▶ **What is being asked**
In the answer, each line of the listing should appear again unchanged.

▶ **Material for this exercise**

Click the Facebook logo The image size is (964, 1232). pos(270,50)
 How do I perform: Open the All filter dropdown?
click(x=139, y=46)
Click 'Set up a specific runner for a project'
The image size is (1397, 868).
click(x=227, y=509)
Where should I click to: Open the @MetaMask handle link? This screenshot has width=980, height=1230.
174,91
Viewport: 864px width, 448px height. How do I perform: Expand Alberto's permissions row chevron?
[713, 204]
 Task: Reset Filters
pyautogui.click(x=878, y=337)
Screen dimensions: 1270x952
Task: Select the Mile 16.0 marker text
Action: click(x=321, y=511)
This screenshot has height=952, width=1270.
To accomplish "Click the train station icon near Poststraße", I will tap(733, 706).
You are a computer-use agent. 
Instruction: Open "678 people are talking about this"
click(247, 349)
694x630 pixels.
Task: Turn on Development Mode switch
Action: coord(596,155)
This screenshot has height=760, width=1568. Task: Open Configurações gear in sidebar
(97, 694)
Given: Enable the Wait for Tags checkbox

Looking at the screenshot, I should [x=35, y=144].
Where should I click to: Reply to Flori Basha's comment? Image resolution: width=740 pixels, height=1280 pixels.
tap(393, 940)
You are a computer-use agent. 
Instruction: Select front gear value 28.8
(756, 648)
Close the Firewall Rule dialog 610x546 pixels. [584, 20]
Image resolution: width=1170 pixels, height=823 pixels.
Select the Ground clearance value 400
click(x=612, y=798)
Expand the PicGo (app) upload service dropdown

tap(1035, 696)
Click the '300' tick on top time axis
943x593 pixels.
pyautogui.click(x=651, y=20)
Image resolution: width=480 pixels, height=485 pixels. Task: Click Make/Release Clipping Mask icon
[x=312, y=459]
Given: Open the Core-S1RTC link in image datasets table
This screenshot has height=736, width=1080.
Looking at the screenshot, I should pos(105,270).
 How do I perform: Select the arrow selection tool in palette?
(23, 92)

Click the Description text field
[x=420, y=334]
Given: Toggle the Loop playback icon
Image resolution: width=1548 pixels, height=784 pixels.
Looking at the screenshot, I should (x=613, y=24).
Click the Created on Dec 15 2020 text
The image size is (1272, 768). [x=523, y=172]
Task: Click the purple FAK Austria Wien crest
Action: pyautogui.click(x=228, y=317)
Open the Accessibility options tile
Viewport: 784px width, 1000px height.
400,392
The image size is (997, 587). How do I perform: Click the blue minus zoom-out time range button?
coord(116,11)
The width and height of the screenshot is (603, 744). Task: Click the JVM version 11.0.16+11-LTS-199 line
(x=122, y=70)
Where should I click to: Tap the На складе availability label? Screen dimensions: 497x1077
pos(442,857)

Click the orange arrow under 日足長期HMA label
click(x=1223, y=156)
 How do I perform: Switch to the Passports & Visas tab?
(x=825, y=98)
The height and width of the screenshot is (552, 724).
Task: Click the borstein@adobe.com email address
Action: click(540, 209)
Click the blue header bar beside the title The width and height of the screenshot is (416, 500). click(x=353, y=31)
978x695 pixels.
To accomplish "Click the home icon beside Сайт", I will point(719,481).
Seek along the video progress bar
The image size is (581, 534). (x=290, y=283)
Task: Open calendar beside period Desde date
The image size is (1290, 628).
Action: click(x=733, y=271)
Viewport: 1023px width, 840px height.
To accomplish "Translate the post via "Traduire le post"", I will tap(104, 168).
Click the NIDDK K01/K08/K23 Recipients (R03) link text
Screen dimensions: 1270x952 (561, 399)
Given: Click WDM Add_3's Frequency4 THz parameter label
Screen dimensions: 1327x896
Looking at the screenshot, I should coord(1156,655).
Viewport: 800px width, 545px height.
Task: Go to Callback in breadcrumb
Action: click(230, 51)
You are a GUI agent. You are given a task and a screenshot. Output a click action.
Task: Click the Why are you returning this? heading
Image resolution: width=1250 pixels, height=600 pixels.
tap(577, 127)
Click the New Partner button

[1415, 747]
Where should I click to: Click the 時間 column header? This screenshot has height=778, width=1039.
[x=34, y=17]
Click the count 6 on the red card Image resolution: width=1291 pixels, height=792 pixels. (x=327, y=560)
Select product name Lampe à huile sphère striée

▶ **Task solution**
Click the Facebook logo The image size is (964, 1232). pos(270,50)
 How do I perform: Open the All filter dropdown?
click(x=139, y=46)
Click 'Set up a specific runner for a project'
The image size is (1397, 868).
click(x=227, y=509)
Where should I click to: Open the @MetaMask handle link? This screenshot has width=980, height=1230.
174,91
Viewport: 864px width, 448px height. How do I perform: Expand Alberto's permissions row chevron?
[713, 204]
 Task: Reset Filters
pyautogui.click(x=878, y=337)
Screen dimensions: 1270x952
Task: Select the Mile 16.0 marker text
Action: click(x=321, y=511)
This screenshot has height=952, width=1270.
To accomplish "Click the train station icon near Poststraße", I will tap(733, 706).
You are a computer-use agent. 
Instruction: Open "678 people are talking about this"
click(247, 349)
694x630 pixels.
Task: Turn on Development Mode switch
Action: coord(596,155)
This screenshot has height=760, width=1568. Task: Open Configurações gear in sidebar
(97, 694)
Given: Enable the Wait for Tags checkbox

Looking at the screenshot, I should [x=35, y=144].
Where should I click to: Reply to Flori Basha's comment? Image resolution: width=740 pixels, height=1280 pixels.
tap(393, 940)
You are a computer-use agent. 
Instruction: Select front gear value 28.8
(756, 648)
Close the Firewall Rule dialog 610x546 pixels. [584, 20]
Image resolution: width=1170 pixels, height=823 pixels.
Select the Ground clearance value 400
click(x=612, y=798)
Expand the PicGo (app) upload service dropdown

tap(1035, 696)
Click the '300' tick on top time axis
943x593 pixels.
pyautogui.click(x=651, y=20)
Image resolution: width=480 pixels, height=485 pixels. Task: Click Make/Release Clipping Mask icon
[x=312, y=459]
Given: Open the Core-S1RTC link in image datasets table
This screenshot has height=736, width=1080.
Looking at the screenshot, I should pos(105,270).
 How do I perform: Select the arrow selection tool in palette?
(23, 92)

Click the Description text field
[x=420, y=334]
Given: Toggle the Loop playback icon
Image resolution: width=1548 pixels, height=784 pixels.
Looking at the screenshot, I should (x=613, y=24).
Click the Created on Dec 15 2020 text
The image size is (1272, 768). [x=523, y=172]
Task: Click the purple FAK Austria Wien crest
Action: pyautogui.click(x=228, y=317)
Open the Accessibility options tile
Viewport: 784px width, 1000px height.
400,392
The image size is (997, 587). How do I perform: Click the blue minus zoom-out time range button?
coord(116,11)
The width and height of the screenshot is (603, 744). Task: Click the JVM version 11.0.16+11-LTS-199 line
(x=122, y=70)
Where should I click to: Tap the На складе availability label? Screen dimensions: 497x1077
pos(442,857)

Click the orange arrow under 日足長期HMA label
click(x=1223, y=156)
 How do I perform: Switch to the Passports & Visas tab?
(x=825, y=98)
The height and width of the screenshot is (552, 724).
Task: Click the borstein@adobe.com email address
Action: click(540, 209)
Click the blue header bar beside the title The width and height of the screenshot is (416, 500). click(x=353, y=31)
978x695 pixels.
To accomplish "Click the home icon beside Сайт", I will point(719,481).
Seek along the video progress bar
The image size is (581, 534). (x=290, y=283)
Task: Open calendar beside period Desde date
The image size is (1290, 628).
Action: click(x=733, y=271)
Viewport: 1023px width, 840px height.
To accomplish "Translate the post via "Traduire le post"", I will tap(104, 168).
Click the NIDDK K01/K08/K23 Recipients (R03) link text
Screen dimensions: 1270x952 (561, 399)
Given: Click WDM Add_3's Frequency4 THz parameter label
Screen dimensions: 1327x896
Looking at the screenshot, I should coord(1156,655).
Viewport: 800px width, 545px height.
Task: Go to Callback in breadcrumb
Action: click(230, 51)
You are a GUI agent. You are given a task and a screenshot. Output a click action.
Task: Click the Why are you returning this? heading
Image resolution: width=1250 pixels, height=600 pixels.
tap(577, 127)
Click the New Partner button

[1415, 747]
Where should I click to: Click the 時間 column header? This screenshot has height=778, width=1039.
[x=34, y=17]
Click the count 6 on the red card Image resolution: width=1291 pixels, height=792 pixels. (x=327, y=560)
Select product name Lampe à huile sphère striée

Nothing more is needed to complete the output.